◆ **WHAT THE TASK REQUIRES**
Could you set down exactly the lines in the records below between the line holding "Weigeren (93, 2514)" and the line holding "Class CodecRegistry (498, 92)", inclusive?

--- RECORDS SUPPLIED Enclosed Below ---

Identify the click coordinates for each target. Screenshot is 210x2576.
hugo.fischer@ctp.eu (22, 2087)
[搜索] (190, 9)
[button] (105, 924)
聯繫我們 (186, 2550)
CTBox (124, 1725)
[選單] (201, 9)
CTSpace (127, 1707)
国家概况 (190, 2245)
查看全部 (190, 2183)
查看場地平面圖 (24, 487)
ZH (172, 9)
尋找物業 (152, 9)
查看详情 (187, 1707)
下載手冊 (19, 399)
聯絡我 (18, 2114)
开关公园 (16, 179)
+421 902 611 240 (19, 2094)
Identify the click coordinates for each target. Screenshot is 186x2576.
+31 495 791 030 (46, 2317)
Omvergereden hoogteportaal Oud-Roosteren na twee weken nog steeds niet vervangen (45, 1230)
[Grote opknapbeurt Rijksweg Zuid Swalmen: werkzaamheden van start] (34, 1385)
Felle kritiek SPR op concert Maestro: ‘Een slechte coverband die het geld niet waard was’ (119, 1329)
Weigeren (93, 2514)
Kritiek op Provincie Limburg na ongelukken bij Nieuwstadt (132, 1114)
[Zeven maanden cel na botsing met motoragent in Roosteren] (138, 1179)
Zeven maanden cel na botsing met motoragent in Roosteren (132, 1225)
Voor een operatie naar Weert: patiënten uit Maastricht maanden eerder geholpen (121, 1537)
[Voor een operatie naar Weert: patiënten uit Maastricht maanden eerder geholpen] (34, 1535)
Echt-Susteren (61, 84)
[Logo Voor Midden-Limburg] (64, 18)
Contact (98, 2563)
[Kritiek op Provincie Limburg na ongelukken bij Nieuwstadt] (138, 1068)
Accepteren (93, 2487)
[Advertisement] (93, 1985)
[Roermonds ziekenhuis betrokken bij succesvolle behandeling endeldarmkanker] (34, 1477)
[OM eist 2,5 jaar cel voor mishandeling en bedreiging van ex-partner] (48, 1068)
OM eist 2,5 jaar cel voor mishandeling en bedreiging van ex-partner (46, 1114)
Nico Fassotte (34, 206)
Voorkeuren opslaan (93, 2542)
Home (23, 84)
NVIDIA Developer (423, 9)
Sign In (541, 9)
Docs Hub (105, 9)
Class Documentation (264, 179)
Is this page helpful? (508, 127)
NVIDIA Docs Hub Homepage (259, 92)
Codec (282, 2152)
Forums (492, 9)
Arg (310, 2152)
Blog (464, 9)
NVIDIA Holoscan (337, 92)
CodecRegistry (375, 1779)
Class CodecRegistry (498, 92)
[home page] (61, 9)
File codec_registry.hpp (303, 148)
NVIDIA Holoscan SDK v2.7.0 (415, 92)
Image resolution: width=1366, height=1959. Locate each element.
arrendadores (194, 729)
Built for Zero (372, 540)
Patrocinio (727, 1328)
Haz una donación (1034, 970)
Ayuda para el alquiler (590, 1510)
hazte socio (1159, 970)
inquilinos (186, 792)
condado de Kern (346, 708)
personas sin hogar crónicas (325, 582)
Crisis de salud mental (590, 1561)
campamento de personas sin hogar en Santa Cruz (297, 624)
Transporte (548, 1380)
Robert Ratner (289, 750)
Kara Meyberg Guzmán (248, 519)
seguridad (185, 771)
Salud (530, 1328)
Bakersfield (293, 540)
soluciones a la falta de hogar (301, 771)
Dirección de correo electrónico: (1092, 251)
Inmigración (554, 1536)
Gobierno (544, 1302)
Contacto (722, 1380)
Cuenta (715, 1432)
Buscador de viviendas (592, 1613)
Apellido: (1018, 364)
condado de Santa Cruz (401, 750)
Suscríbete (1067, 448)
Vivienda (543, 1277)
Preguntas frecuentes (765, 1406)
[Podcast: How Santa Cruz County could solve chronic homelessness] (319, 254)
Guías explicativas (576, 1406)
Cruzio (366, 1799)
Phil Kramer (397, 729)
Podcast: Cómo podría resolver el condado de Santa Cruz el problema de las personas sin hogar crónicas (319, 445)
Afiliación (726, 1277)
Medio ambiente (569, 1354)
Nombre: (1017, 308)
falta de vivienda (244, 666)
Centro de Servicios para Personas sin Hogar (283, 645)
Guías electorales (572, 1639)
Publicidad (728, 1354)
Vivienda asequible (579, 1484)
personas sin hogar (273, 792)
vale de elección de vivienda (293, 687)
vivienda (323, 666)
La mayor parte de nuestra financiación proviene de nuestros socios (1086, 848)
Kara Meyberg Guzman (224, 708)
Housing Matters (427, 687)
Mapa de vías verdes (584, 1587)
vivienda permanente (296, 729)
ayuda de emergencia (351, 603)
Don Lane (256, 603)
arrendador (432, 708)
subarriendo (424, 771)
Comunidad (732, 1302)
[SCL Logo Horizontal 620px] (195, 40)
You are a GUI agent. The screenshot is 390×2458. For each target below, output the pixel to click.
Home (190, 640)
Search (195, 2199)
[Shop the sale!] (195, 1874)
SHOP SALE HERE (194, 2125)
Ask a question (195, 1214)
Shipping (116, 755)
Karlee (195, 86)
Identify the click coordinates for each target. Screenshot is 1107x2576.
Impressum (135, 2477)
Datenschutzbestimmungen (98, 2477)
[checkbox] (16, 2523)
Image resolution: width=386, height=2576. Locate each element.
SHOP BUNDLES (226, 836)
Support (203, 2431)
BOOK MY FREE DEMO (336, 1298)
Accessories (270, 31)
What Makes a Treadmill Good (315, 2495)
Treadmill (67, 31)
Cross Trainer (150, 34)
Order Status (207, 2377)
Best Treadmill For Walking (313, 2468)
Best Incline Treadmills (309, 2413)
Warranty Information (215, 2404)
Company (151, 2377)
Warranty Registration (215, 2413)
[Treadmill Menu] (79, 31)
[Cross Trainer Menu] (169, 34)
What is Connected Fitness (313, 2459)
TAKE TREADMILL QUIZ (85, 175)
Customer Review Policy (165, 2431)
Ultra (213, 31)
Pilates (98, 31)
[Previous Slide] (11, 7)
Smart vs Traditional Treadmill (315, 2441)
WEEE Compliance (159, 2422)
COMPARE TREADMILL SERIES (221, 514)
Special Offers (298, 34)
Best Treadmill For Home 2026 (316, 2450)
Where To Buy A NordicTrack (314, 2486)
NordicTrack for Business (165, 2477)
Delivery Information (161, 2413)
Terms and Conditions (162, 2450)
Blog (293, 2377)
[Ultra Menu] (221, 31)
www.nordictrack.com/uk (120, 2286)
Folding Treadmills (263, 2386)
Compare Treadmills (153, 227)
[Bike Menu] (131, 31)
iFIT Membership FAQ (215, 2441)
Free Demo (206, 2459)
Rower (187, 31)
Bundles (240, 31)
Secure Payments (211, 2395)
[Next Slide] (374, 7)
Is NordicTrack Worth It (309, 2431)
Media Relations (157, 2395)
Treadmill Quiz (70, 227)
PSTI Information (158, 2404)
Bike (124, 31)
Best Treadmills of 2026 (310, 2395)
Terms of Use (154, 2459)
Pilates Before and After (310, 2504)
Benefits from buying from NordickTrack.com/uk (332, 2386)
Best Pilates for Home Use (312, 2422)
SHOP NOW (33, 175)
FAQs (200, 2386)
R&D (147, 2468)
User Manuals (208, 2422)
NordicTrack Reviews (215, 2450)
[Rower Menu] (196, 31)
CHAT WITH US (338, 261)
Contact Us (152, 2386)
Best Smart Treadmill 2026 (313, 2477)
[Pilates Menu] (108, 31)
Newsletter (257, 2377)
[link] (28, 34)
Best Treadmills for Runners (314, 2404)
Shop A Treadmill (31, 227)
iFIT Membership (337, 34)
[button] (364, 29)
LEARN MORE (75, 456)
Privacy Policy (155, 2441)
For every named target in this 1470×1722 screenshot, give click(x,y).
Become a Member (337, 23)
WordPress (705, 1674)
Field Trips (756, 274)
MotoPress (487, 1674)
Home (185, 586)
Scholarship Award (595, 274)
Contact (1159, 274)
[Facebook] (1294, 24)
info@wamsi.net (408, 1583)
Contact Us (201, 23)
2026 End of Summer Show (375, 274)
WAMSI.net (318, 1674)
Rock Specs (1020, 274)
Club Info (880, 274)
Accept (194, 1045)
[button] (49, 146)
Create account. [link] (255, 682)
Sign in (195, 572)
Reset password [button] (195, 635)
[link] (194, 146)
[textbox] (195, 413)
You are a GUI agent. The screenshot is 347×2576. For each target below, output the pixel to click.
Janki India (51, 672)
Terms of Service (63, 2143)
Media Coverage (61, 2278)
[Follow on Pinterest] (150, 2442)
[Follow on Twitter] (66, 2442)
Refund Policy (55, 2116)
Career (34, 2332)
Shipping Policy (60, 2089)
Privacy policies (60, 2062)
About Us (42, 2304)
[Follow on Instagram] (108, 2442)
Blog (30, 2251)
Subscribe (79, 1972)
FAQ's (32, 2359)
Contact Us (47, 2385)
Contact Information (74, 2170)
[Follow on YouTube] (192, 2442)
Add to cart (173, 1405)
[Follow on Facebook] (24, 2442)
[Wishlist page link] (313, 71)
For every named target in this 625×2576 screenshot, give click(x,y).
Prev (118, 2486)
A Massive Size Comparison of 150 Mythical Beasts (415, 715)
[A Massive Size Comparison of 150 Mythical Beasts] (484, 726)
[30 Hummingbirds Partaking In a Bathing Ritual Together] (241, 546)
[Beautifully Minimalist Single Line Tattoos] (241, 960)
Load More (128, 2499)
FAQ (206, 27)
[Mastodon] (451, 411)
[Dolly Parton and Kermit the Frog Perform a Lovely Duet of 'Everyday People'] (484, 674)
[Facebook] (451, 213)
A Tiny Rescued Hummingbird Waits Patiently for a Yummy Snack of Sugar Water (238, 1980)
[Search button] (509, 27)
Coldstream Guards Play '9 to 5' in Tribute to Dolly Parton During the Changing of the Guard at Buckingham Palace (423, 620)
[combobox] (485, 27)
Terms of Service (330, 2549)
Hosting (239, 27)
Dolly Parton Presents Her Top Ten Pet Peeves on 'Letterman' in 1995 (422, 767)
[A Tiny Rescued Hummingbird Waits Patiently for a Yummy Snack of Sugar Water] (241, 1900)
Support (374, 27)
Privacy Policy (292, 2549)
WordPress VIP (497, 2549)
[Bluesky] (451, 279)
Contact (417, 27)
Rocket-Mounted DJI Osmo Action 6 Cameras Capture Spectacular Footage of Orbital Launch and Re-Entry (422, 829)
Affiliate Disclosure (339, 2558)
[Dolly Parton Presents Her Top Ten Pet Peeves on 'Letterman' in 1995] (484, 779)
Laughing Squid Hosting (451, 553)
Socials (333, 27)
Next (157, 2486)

--- End of Enclosed RECORDS SUPPLIED ---

◆ **SOLUTION TO THE PROBLEM**
Weigeren (93, 2514)
Kritiek op Provincie Limburg na ongelukken bij Nieuwstadt (132, 1114)
[Zeven maanden cel na botsing met motoragent in Roosteren] (138, 1179)
Zeven maanden cel na botsing met motoragent in Roosteren (132, 1225)
Voor een operatie naar Weert: patiënten uit Maastricht maanden eerder geholpen (121, 1537)
[Voor een operatie naar Weert: patiënten uit Maastricht maanden eerder geholpen] (34, 1535)
Echt-Susteren (61, 84)
[Logo Voor Midden-Limburg] (64, 18)
Contact (98, 2563)
[Kritiek op Provincie Limburg na ongelukken bij Nieuwstadt] (138, 1068)
Accepteren (93, 2487)
[Advertisement] (93, 1985)
[Roermonds ziekenhuis betrokken bij succesvolle behandeling endeldarmkanker] (34, 1477)
[OM eist 2,5 jaar cel voor mishandeling en bedreiging van ex-partner] (48, 1068)
OM eist 2,5 jaar cel voor mishandeling en bedreiging van ex-partner (46, 1114)
Nico Fassotte (34, 206)
Voorkeuren opslaan (93, 2542)
Home (23, 84)
NVIDIA Developer (423, 9)
Sign In (541, 9)
Docs Hub (105, 9)
Class Documentation (264, 179)
Is this page helpful? (508, 127)
NVIDIA Docs Hub Homepage (259, 92)
Codec (282, 2152)
Forums (492, 9)
Arg (310, 2152)
Blog (464, 9)
NVIDIA Holoscan (337, 92)
CodecRegistry (375, 1779)
Class CodecRegistry (498, 92)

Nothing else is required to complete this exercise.